_EXERCISE OBJECTIVE_.
Please extract every line of the records that contains the word "Open".

_SUPPLIED RECORDS_.
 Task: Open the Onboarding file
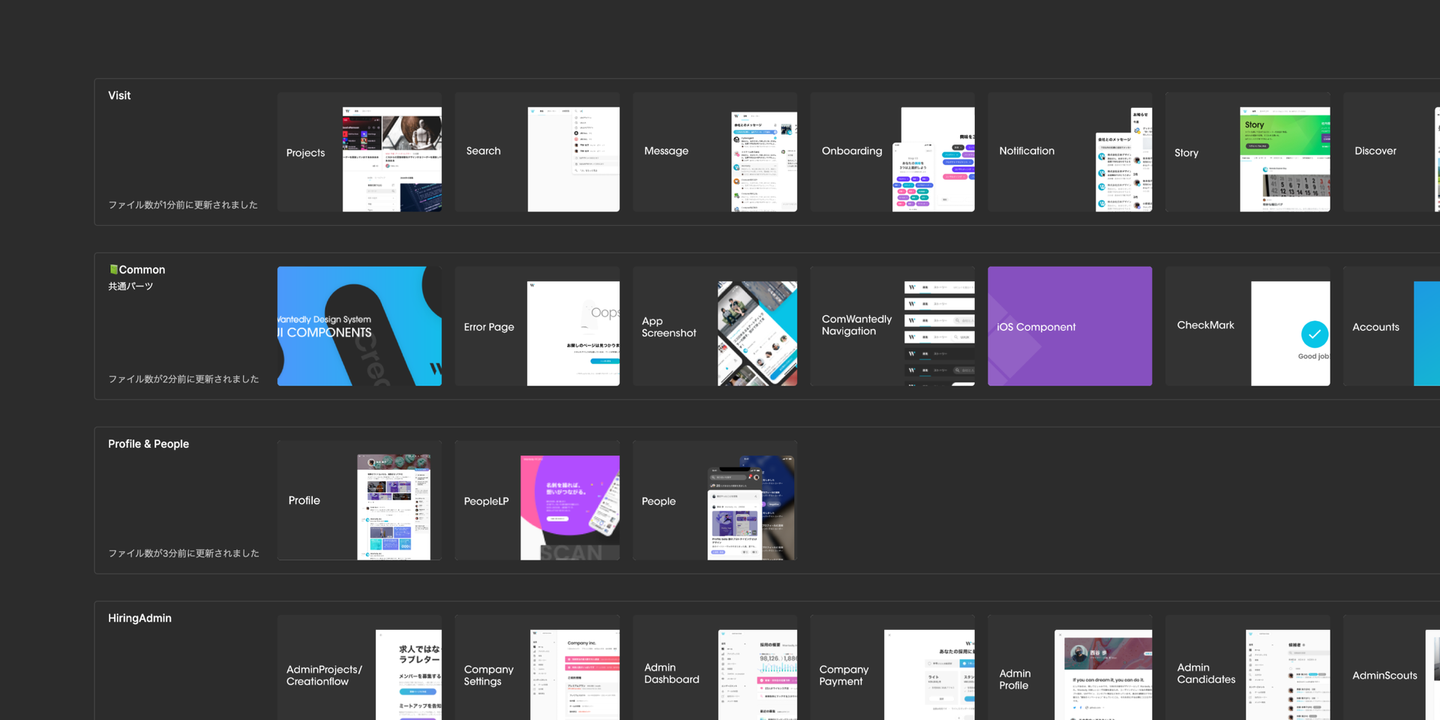coord(892,152)
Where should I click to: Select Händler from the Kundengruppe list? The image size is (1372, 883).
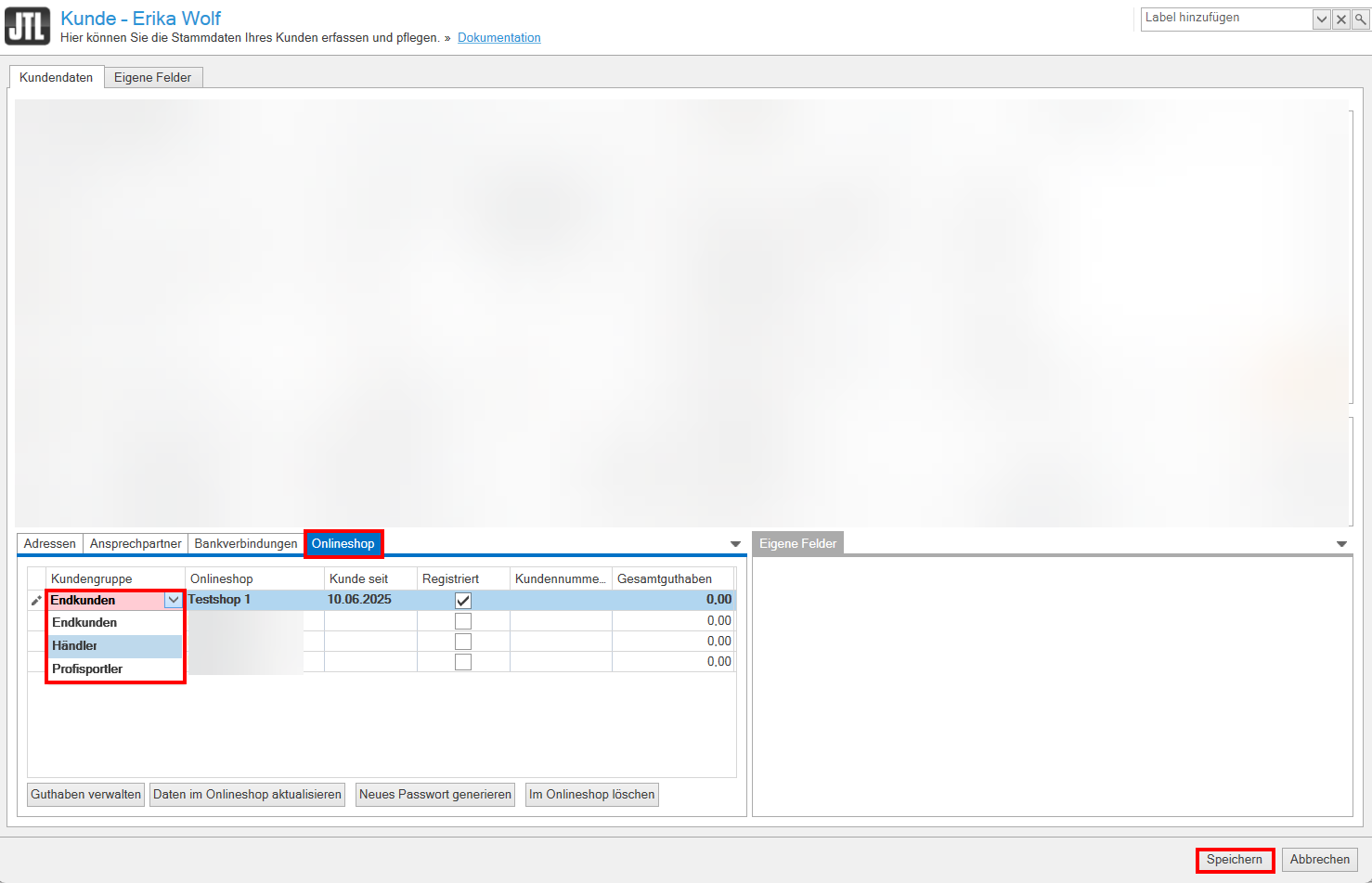click(x=75, y=645)
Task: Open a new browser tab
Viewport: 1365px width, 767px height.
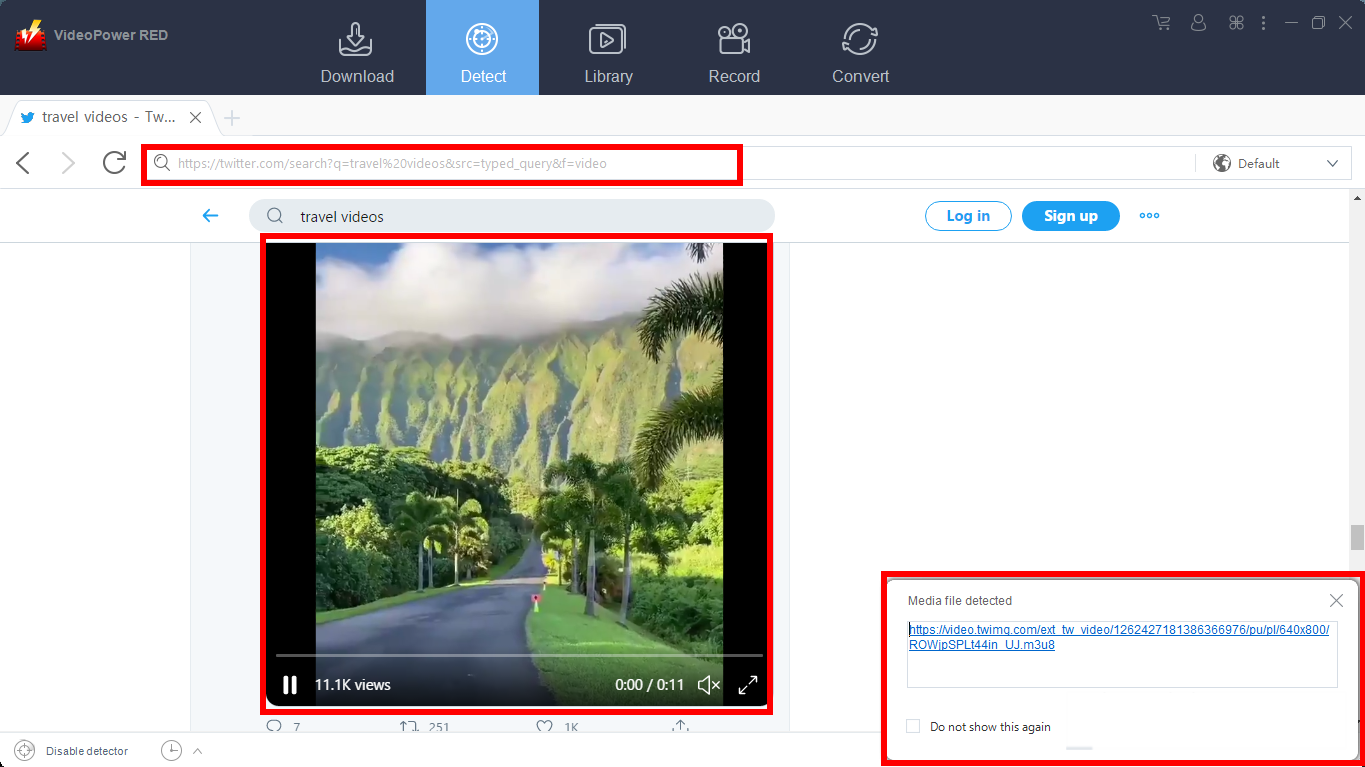Action: click(231, 117)
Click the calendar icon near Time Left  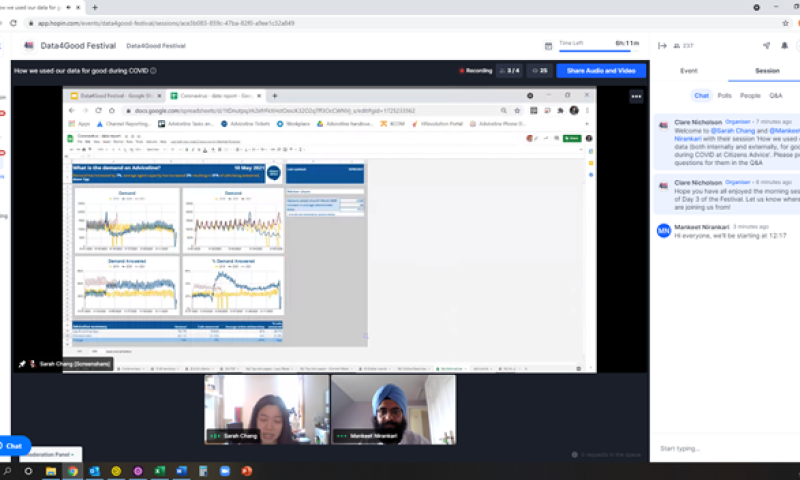tap(549, 45)
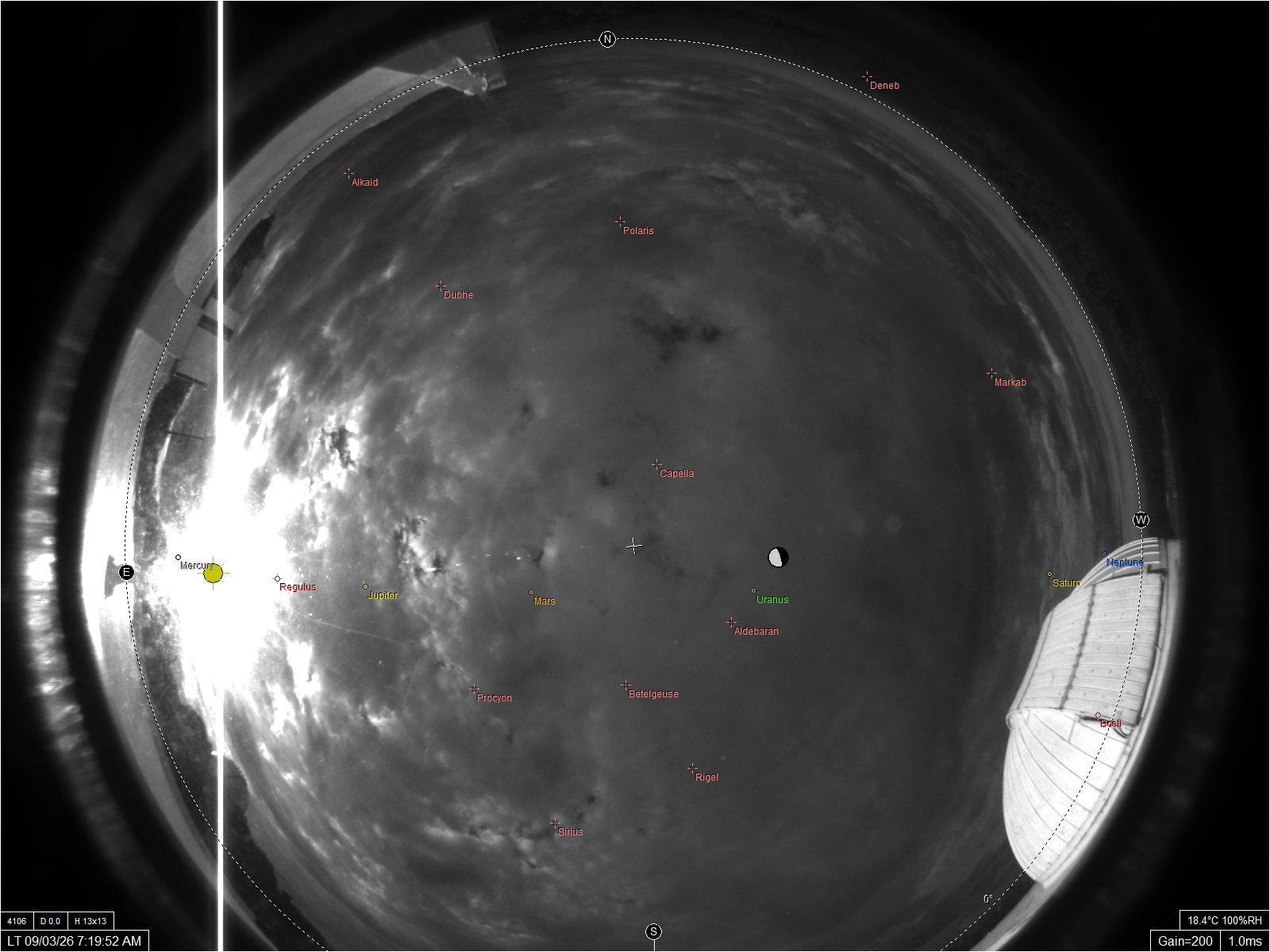Image resolution: width=1270 pixels, height=952 pixels.
Task: Select the West compass marker
Action: point(1141,520)
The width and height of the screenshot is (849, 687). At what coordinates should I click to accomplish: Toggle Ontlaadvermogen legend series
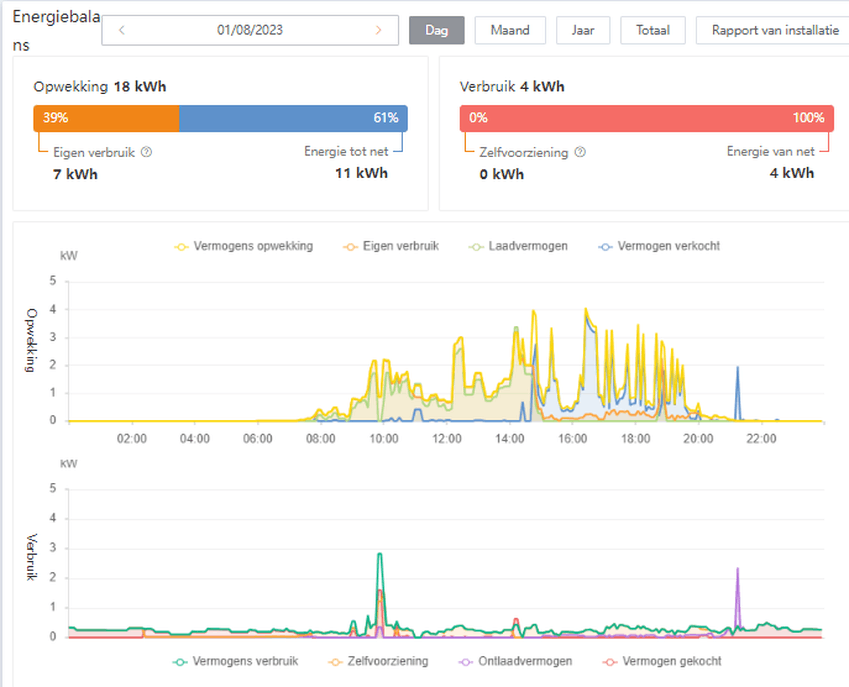(x=515, y=662)
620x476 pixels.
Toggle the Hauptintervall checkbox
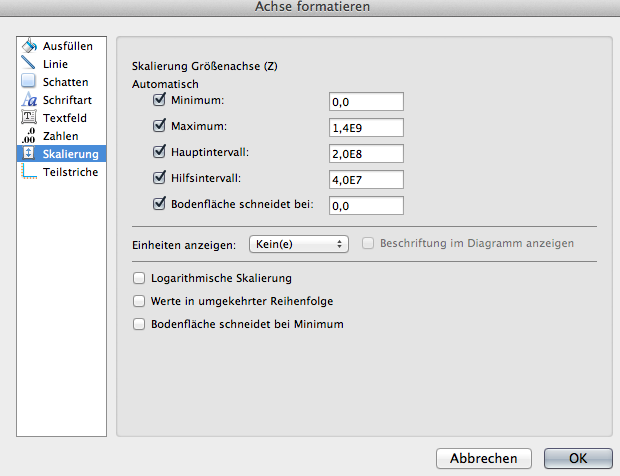point(159,152)
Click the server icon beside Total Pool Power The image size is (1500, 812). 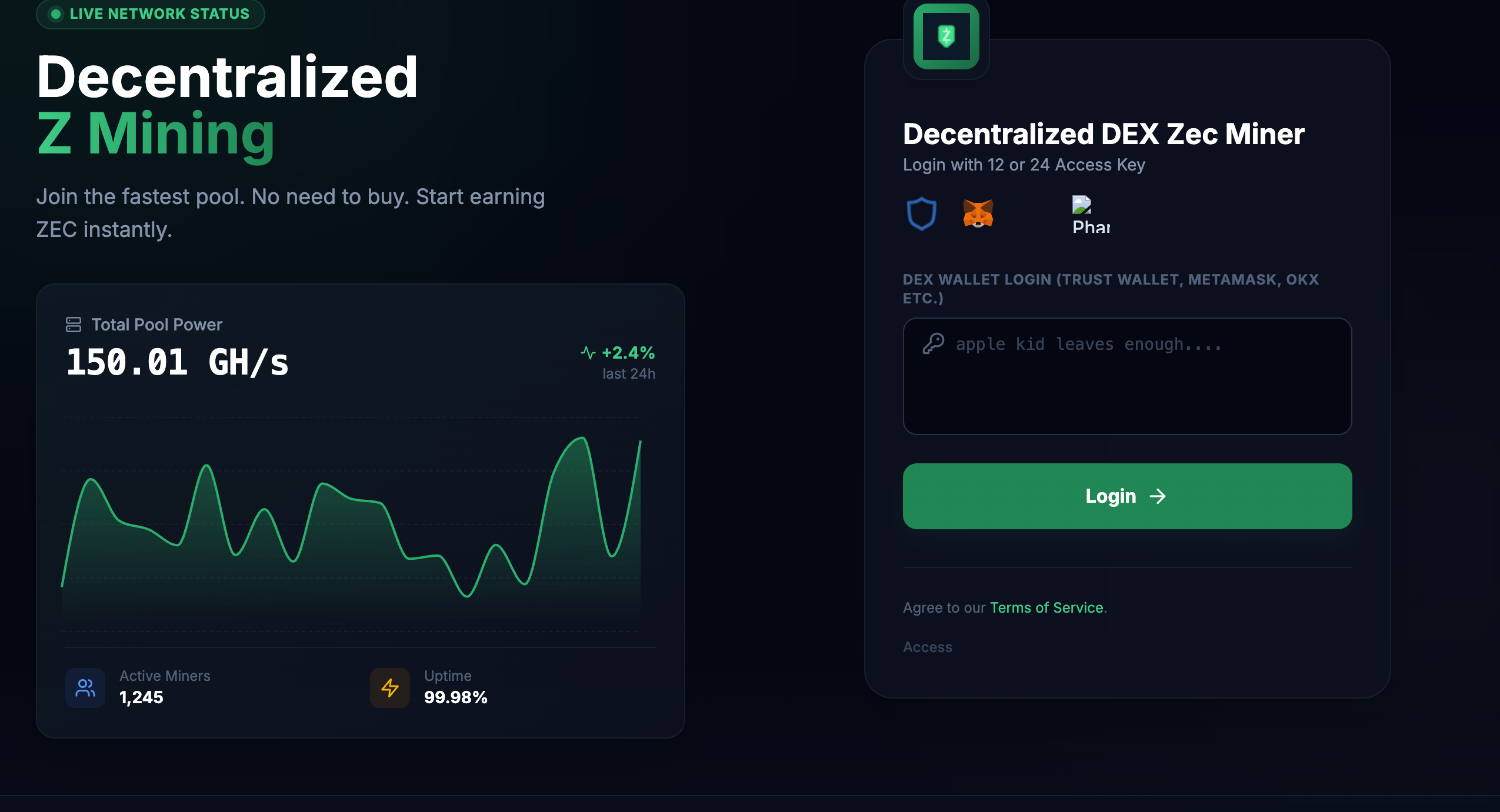pyautogui.click(x=74, y=325)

_SOLUTION_.
 Task: Open the Onboarding file
Task: Open a new browser tab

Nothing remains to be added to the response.